Metabolic profiles of soybean roots during early stages of Fusarium tucumaniae infection

Authors: SCANDIANI, MARIA - National University Of Rosario; LUQUE, ALICIA - National University Of Rosario; RAZORI, MARIA - National University Of Rosario; CIANCIO CASALINI, LUCILA - National University Of Rosario; AOKI, TAKAYUKI - National Institute Of Agrobiological Sciences (NIAS); O Donnell, Kerry; CERVIGNI, GERARDO D. - National University Of Rosario; SPAMPINATO, CLAUDIA - National University Of Rosario

Submitted to: Journal of Experimental Botany
Publication Type: Peer Reviewed Journal
Publication Acceptance Date: 9/25/2014
Publication Date: 10/21/2015
Publication URL: http://handle.nal.usda.gov/10113/62957
Citation: Scandiani, M.M., Luque, A.G., Razori, M.V., Ciancio Casalini, L., Aoki, T., O'Donnell, K., Cervigni, G.L., Spampinato, C.P. 2015. Metabolic profiles of soybean roots during early stages of Fusarium tucumaniae infection. Journal of Experimental Botany. DOI:10.1093/jxb/eru432.

Interpretive Summary: Fusarium tucumaniae is the main causal agent of sudden death syndrome (SDS) of soybean in Argentina. Although infections caused by this filamentous fungus are largely confined to the roots, this pathogen can induce a systematic response, resulting in dramatic disease symptoms in the leaves of susceptible cultivars. Because soybean cultivars exhibit varying levels of resistance to this economically destructive phytopathogen, a rapid and accurate method for scoring disease is essential for plant breeders to efficiently screen soybean cultivars for resistance to SDS. In this research, we characterized the spectrum of chemicals produced in the roots of a susceptible and a partially resistance soybean cultivar in response to infection by a pathogenic isolate of F. tucumaniae. Infected plant roots were analyzed chemically at 7, 10, 14 and 25 days post-inoculation, using a gas chromatographic-mass spectrometric (GC-MS) method. These analyses revealed that the chemical profiles of the susceptible and partially resistance cultivar roots were clearly distinguishable at the earliest time points. In contrast to the partially resistant cultivar, susceptible plant roots accumulated high levels of several chemicals (i.e., amino acids and cadaverine), which suggests that this method can be used by plant breeders to screen soybean cultivars for resistance to SDS. Results of this study will be of interest to plant breeders, pathologists, physiologists, natural product chemists and seed producers.
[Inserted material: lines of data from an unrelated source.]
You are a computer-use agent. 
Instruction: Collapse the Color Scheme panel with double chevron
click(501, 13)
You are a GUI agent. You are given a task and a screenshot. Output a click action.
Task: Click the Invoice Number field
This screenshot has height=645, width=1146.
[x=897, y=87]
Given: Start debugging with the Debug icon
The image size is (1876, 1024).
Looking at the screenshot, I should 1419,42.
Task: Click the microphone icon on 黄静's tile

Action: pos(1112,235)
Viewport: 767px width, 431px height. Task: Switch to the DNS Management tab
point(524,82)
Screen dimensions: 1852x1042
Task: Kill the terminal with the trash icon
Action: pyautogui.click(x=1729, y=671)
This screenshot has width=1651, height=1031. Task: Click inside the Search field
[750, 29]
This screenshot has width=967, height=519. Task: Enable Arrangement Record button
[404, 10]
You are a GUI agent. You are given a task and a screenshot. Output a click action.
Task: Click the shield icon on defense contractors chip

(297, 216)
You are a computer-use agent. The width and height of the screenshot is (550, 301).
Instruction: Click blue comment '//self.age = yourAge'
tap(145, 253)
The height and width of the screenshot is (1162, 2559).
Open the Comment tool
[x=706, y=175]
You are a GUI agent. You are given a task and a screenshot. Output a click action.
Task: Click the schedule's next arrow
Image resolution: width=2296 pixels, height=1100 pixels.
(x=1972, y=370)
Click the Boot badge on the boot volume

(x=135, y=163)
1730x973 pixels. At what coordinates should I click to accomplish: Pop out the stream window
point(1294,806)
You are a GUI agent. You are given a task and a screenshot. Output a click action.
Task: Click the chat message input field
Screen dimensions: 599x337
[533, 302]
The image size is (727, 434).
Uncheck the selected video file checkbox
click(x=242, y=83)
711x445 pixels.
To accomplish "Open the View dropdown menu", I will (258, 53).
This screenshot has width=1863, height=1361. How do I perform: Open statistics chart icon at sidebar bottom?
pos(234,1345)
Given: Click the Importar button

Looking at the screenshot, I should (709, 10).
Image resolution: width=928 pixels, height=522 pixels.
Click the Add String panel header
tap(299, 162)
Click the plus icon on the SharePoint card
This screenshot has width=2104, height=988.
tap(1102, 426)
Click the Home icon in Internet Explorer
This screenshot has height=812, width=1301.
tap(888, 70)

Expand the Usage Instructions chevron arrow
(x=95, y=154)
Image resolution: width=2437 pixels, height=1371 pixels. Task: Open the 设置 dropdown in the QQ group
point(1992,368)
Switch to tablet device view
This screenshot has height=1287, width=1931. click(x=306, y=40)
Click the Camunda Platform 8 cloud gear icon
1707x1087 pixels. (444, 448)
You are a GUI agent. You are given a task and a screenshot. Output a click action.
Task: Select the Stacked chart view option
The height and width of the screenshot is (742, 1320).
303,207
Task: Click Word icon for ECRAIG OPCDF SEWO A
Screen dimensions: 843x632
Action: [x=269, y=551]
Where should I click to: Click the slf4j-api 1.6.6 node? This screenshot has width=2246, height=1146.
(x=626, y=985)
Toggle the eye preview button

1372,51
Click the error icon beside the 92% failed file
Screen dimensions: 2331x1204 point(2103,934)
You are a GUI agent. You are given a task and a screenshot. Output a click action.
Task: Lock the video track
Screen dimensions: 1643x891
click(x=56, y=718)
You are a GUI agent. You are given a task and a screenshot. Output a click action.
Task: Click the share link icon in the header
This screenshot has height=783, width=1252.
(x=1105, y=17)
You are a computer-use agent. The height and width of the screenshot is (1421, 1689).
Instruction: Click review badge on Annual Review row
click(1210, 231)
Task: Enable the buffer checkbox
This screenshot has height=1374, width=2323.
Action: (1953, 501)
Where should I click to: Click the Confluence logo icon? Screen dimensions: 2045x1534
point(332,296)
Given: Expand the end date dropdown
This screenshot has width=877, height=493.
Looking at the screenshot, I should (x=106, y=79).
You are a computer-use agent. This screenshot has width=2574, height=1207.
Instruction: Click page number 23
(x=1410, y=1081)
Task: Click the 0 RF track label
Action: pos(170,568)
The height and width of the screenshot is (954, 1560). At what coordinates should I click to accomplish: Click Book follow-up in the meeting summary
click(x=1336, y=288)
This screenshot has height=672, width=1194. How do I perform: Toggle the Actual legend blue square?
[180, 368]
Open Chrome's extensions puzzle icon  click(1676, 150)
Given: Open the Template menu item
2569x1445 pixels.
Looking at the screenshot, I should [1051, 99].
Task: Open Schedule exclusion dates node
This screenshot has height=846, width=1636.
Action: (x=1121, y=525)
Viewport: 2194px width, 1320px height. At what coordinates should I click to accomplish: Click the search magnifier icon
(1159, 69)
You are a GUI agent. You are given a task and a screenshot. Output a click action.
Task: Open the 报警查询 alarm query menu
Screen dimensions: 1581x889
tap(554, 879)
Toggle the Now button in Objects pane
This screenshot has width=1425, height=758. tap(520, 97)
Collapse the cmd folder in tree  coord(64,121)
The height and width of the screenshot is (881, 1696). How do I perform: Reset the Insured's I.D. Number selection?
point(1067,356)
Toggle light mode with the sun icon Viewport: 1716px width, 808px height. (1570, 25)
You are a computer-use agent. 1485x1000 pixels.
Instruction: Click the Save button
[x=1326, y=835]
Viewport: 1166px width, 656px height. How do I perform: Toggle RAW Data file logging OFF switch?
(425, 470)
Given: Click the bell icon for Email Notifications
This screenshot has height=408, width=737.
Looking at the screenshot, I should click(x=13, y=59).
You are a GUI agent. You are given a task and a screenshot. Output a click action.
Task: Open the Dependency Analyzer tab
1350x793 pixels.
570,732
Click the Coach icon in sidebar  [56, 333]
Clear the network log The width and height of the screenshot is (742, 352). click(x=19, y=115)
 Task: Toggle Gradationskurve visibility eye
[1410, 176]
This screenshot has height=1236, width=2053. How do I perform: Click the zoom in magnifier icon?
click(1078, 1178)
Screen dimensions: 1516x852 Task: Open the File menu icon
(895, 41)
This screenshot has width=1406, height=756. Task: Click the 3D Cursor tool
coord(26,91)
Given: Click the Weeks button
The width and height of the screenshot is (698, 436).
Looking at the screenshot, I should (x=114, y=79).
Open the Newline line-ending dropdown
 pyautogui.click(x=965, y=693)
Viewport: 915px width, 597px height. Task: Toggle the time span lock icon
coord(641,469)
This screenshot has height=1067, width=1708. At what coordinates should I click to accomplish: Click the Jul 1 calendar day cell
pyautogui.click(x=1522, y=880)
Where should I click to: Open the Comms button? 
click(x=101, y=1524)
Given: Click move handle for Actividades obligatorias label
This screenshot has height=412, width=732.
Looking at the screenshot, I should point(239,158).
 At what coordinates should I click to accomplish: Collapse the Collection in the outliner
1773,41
Technical Abstract: Soybean germplasm exhibits various levels of resistance to Fusarium tucumaniae, the main causal agent of sudden death syndrome (SDS) of soybean in Argentina. In this study, two soybean genotypes, one susceptible (NA 4613) and one partially resistant (DM 4670) to SDS infection, were inoculated with F. tucumaniae. Disease symptoms were scored at 7, 10, 14, and 25 days post-inoculation (dpi). The greatest difference in the area under the disease progress curve (AUDPC) values among genotypes was observed at 25 dpi. In order to detect early metabolic markers that could potentially discriminate between susceptible and resistant genotypes, gas chromatography–mass spectrometry (GCMS) analyses of root samples were performed. These analyses show higher levels of several amino acids and the polyamine cadaverine in the inoculated than in the uninoculated susceptible cultivar at 7 dpi. Principal component analysis (PCA) revealed that the metabolic profile of roots harvested at the earliest time points from the inoculated susceptible genotype was clearly differentiated from the rest of the samples. Furthermore, variables associated with the first principal component were mainly amino acids. Taken together, the results indicate that the pathogen induced the susceptible plant to accumulate amino acids in roots at early time points after infection, suggesting that GC-MSbased metabolomics could be used for the rapid characterization of cultivar response to SDS.